Not long after it was reported that the Rev. Jeremiah Wright blames “them Jews” for his estrangement from President Obama, a gunman opened fire in the Holocaust Memorial Museum in Washington.
As if to prove August Bebel’s maxim that “anti-Semitism is the socialism of fools,” the suspect in the museum shooting created a Web site for his rantings against “Illuminati,” bankers, “JEWS-NEOCONS-BILL O’REILLY” — it’s all a conspiracy, you see.
Whereas the standard-issue socialist rants again capitalism, “greed” and “corporate America,” the anti-Semite concentrates his resentment more specifically. Like the socialist, the conspiracy-minded anti-Semite seeks an ironclad theory that explains what is to him otherwise inexplicable, most especially including his own insignificance or failure. It isn’t merely about disliking Jews; rather, it is about externalizing blame.
Externalizing blame is a natural psychological defense mechanism by which the ego protects itself from the negative feedback that psychologists describe as cognitive dissonance. We all wish to think well of ourselves, but for most of us, this positive self-image is regularly challenged by evidence that (a) we aren’t as wonderful as we might like to think, and (b) others hold us in lower esteem than we would wish.

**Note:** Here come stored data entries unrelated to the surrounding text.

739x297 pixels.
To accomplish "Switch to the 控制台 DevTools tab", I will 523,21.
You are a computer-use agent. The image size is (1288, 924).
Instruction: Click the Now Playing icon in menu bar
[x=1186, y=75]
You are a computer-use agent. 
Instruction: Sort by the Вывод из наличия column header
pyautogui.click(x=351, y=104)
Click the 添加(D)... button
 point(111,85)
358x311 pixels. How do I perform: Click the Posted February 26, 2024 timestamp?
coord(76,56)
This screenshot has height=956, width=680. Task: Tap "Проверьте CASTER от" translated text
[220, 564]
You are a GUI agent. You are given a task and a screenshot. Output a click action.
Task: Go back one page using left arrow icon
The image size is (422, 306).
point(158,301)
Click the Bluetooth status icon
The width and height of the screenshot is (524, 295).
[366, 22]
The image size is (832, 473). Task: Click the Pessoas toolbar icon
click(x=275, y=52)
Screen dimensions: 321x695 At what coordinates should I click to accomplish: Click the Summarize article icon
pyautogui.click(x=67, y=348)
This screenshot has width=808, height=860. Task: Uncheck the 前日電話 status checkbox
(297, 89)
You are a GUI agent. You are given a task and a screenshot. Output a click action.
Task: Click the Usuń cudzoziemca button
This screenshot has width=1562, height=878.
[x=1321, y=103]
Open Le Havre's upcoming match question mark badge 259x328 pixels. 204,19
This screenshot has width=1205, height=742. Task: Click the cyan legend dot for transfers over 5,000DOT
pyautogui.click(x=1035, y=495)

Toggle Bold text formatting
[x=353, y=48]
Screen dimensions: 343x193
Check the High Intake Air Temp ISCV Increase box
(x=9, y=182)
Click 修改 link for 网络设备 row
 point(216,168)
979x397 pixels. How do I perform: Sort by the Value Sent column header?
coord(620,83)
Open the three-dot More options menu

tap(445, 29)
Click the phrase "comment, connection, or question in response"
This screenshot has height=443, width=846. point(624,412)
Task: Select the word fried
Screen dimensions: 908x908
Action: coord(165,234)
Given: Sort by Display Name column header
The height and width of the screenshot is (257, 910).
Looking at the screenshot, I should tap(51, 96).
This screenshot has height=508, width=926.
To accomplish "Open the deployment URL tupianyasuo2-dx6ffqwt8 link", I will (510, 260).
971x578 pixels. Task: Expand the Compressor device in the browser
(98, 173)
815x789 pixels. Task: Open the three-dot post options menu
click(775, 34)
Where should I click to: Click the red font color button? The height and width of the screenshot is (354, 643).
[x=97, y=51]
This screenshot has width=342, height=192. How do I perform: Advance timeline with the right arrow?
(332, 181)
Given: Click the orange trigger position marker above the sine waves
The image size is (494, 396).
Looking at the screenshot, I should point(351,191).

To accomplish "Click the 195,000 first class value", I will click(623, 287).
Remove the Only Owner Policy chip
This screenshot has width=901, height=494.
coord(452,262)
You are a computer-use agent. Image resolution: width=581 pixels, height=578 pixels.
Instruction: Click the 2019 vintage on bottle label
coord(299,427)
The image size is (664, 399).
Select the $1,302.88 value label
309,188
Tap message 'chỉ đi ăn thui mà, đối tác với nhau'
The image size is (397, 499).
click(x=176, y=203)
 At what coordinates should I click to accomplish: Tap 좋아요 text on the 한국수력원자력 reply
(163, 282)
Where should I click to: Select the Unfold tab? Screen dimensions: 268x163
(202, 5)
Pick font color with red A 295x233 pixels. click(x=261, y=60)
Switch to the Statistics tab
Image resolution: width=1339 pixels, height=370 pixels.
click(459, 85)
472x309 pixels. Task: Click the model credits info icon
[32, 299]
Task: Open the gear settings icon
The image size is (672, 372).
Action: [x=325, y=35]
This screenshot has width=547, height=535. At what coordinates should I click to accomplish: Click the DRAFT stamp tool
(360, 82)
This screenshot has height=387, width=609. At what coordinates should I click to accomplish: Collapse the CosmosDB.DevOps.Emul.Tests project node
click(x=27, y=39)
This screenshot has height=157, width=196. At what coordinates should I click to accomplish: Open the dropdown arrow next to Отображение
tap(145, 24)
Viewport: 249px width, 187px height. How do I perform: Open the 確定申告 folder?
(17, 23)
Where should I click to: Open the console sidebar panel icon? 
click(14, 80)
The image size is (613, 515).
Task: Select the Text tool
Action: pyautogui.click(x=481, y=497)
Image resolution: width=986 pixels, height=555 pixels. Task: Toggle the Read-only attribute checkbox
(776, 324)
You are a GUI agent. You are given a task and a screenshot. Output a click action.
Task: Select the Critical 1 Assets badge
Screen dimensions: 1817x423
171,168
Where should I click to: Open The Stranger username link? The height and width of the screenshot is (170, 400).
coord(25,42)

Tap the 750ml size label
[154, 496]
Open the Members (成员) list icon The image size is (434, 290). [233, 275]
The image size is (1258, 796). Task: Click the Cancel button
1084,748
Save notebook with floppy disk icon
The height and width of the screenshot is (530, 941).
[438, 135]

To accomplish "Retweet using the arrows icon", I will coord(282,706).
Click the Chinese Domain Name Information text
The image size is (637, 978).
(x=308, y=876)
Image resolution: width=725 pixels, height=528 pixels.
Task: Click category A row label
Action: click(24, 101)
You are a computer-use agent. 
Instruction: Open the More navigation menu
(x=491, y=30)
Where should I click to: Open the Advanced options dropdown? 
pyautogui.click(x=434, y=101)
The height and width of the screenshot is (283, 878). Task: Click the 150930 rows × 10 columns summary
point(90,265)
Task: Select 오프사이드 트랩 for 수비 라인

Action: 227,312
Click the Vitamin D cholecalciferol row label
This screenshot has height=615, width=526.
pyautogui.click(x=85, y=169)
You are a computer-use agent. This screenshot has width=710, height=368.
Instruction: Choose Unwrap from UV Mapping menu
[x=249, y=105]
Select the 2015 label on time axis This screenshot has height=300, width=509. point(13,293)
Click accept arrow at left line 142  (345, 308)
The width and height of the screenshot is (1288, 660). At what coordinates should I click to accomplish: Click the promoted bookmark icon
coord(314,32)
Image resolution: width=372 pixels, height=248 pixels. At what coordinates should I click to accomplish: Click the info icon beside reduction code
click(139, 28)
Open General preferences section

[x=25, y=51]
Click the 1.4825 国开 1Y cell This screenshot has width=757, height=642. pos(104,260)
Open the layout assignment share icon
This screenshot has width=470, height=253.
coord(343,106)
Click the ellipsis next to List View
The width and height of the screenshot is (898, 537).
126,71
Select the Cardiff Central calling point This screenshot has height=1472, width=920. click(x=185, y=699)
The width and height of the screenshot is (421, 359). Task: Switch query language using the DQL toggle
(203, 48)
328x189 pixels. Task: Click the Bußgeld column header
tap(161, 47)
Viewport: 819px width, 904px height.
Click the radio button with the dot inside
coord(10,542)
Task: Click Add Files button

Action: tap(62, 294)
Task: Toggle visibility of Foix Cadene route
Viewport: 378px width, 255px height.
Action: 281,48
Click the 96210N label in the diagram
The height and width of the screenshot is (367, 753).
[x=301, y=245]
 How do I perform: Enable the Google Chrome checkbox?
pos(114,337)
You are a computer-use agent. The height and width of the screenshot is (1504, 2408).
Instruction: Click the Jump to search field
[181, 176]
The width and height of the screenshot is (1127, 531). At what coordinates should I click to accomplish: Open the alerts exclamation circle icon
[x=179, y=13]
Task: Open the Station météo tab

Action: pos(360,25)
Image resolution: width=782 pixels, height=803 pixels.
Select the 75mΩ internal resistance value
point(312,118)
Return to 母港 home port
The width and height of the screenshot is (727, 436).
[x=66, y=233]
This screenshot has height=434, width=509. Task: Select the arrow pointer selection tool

A healthy mind responds to this cognitive dissonance by accepting personal responsibility for failure and taking positive measures toward self-improvement. Yet the pathological temptation — to deny our shortcomings, shield our self-image from negative feedback, and externalize blame on some scapegoat — is always present.
In its basic psychological motivation, then, anti-Semitism resembles the attitude of the whining ungrateful child who blames his own unhappiness or failure on a sibling, a parent, a classmate or a teacher. The brat steadfastly refuses to accept responsibility for his own actions and the consequences of those actions, no matter how patiently the true situation is explained to him.
By the same token, the man who imagines that “the Jews” are to blame for society’s ills cannot be persuaded by any contrary argument. The stubborn irrationality of the belief testifies to the important psychological function of the fallacy.
Both the Rev. Wright and the museum shooting suspect represent extreme examples of this. For the Rev. Wright, no amount of evidence can disprove his irrational belief that the 9-11 attacks were “chickens coming home to roost” — the necessary payback for America’s alliance with Israel. For Jim Von Brunn, belief in a sinister Jewish-Illuminati banking cabal was sufficient that he attempted to take hostage the Federal Reserve in 1981 and, if initial reports of today’s attack are correct, shot three people at the Holocaust Museum.
As media commentators and Internet pundits rush to assign blame for the museum shooting — Michelle Malkin has a round-up of the finger-pointing — it is important to understand what really caused this irrational violence. Von Brunn was no more a “right-wing” critic of U.S. monetary policy than the Rev. Wright is a “left-wing” critic of U.S. foreign policy. Their irrational beliefs transcend any ordinary policy criticism, instead representing the pathological result of extreme mental weakness.
That pathological temptation must always be resisted, and so whenever I seek the source of my own disappointments, the true scapegoat stares back from my mirror. It’s all my fault — because I suck.